*EXERCISE DATA*:
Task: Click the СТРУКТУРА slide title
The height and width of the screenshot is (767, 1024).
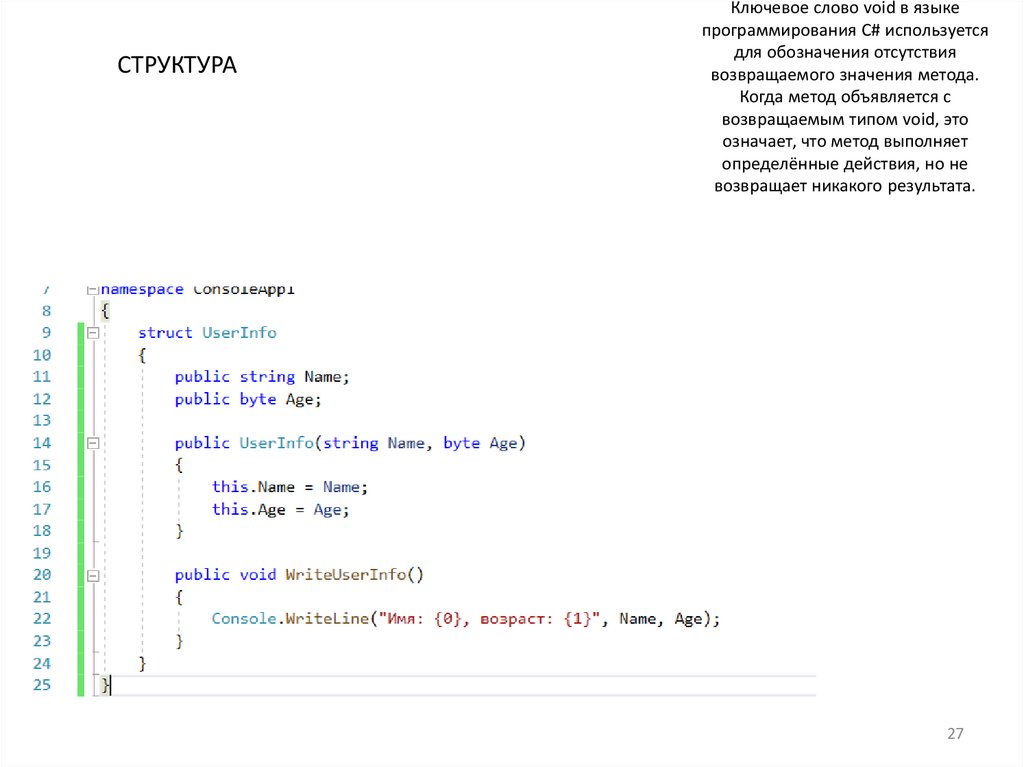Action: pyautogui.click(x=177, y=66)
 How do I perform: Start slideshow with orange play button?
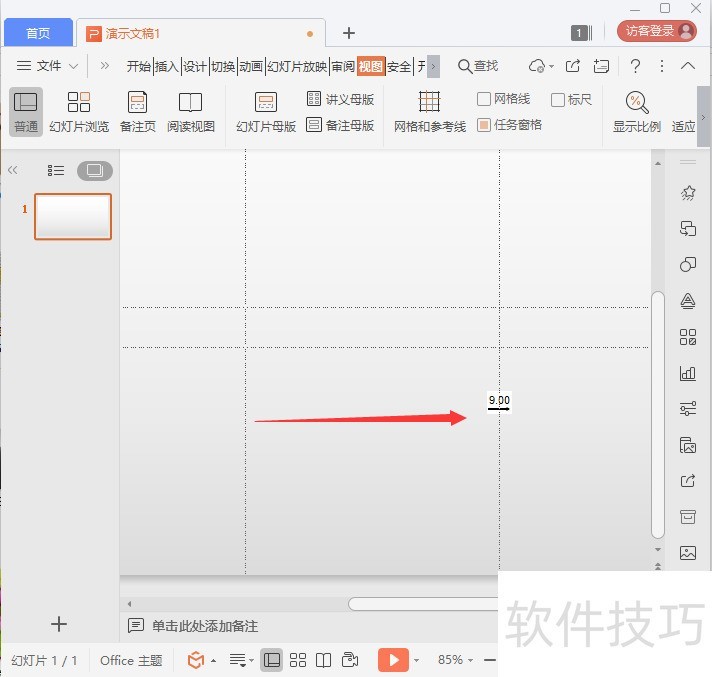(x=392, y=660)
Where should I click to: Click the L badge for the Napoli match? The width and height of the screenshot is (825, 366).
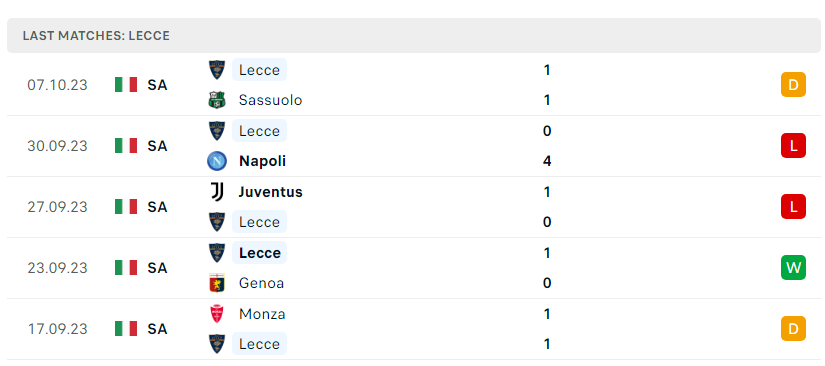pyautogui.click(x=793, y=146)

---

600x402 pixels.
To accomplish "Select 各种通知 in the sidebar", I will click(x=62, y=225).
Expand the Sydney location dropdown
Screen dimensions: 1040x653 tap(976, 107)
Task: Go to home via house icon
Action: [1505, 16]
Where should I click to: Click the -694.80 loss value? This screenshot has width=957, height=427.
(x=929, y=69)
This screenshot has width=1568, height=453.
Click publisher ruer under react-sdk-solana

* * *

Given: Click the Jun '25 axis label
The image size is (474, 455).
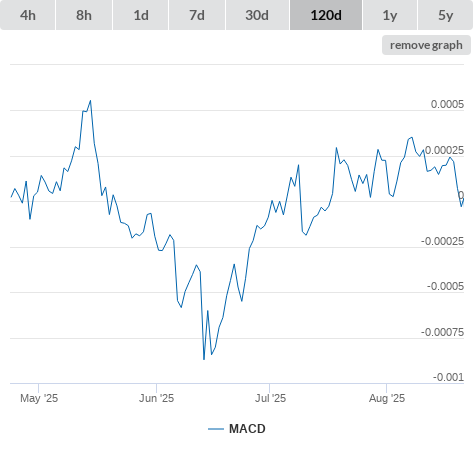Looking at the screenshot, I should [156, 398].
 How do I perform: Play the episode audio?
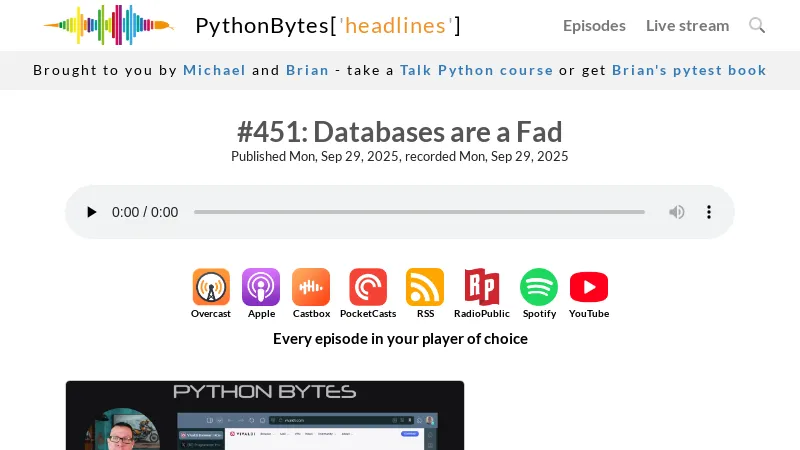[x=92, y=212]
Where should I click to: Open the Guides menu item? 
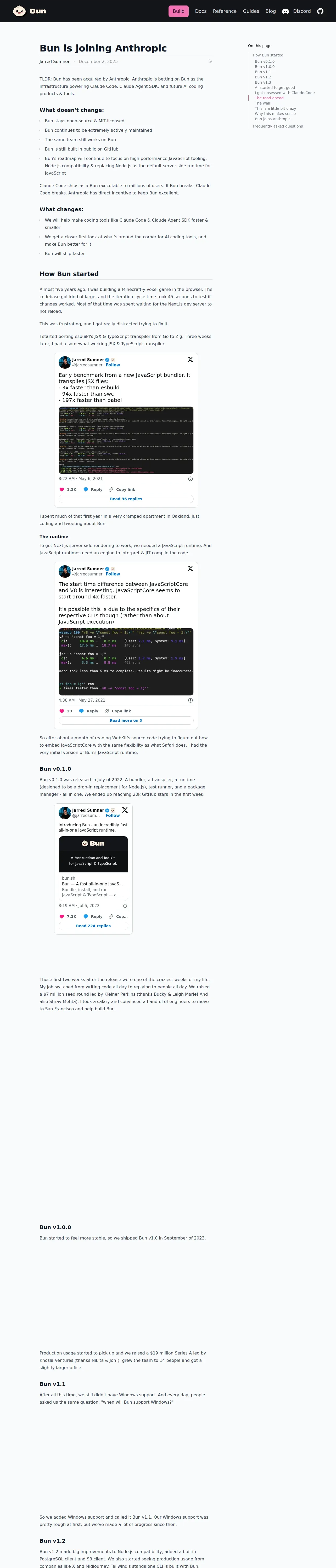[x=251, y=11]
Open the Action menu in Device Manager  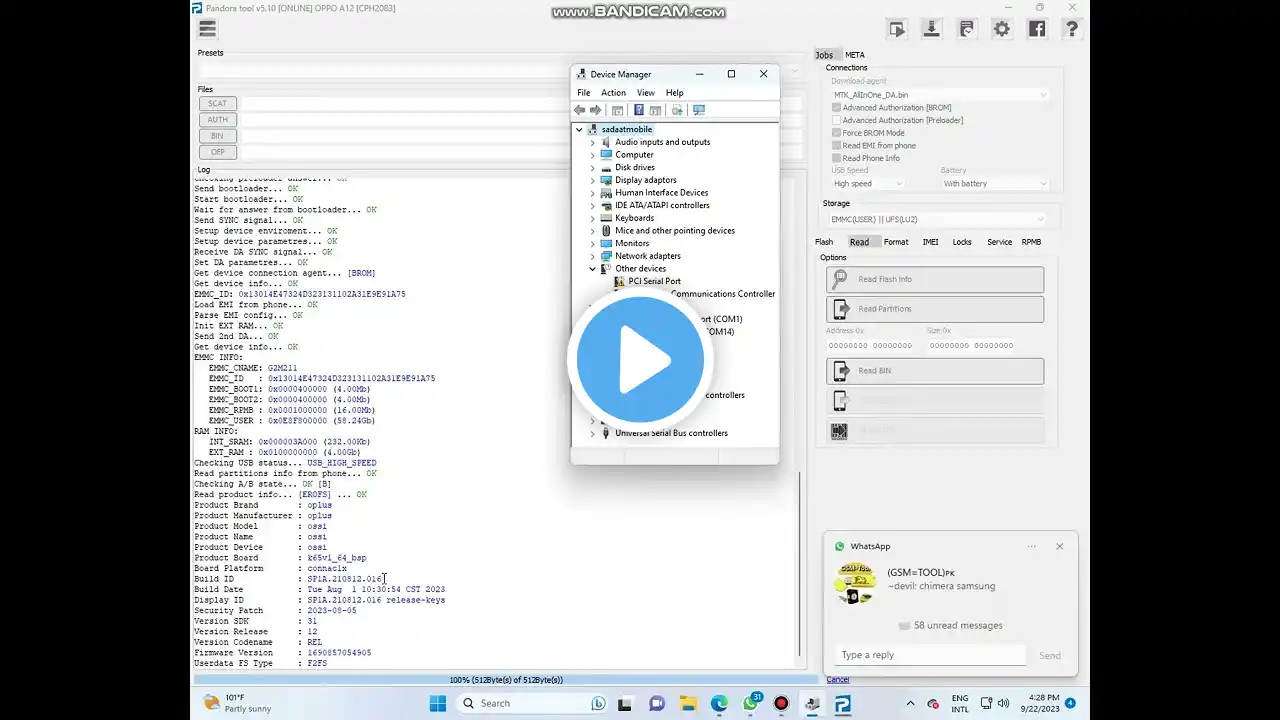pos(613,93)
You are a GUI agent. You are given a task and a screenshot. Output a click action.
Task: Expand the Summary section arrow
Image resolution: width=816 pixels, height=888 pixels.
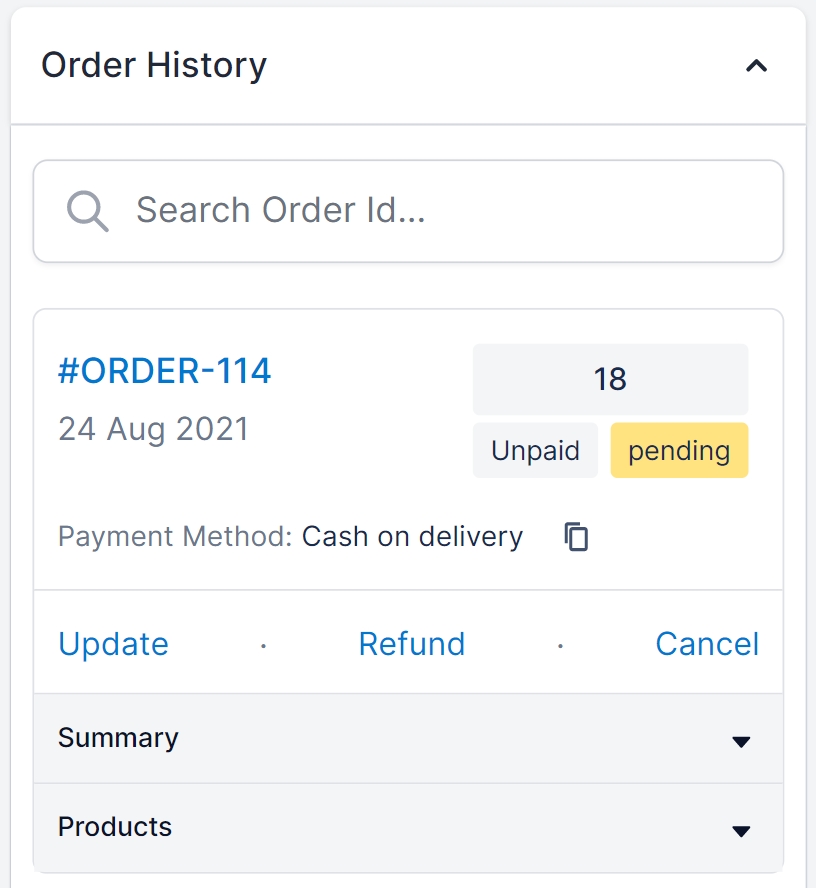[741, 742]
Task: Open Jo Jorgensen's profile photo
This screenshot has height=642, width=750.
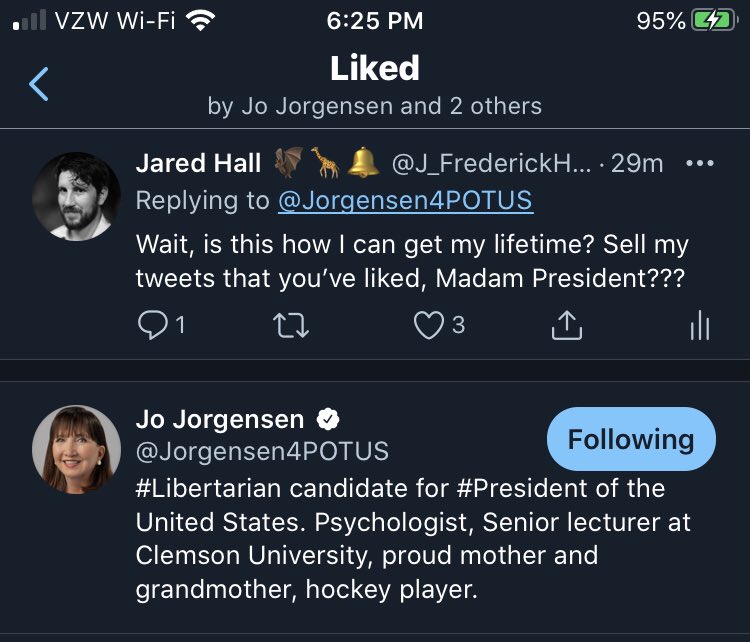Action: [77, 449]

*GOAL OF THE EXERCISE*: Take the lines above from the one containing "This screenshot has width=1568, height=453." to the one containing "Click publisher ruer under react-sdk-solana" and retype them exactly, both ends included, with nothing added.

*SOLUTION FOR THIS EXERCISE*:
This screenshot has width=1568, height=453.
Click publisher ruer under react-sdk-solana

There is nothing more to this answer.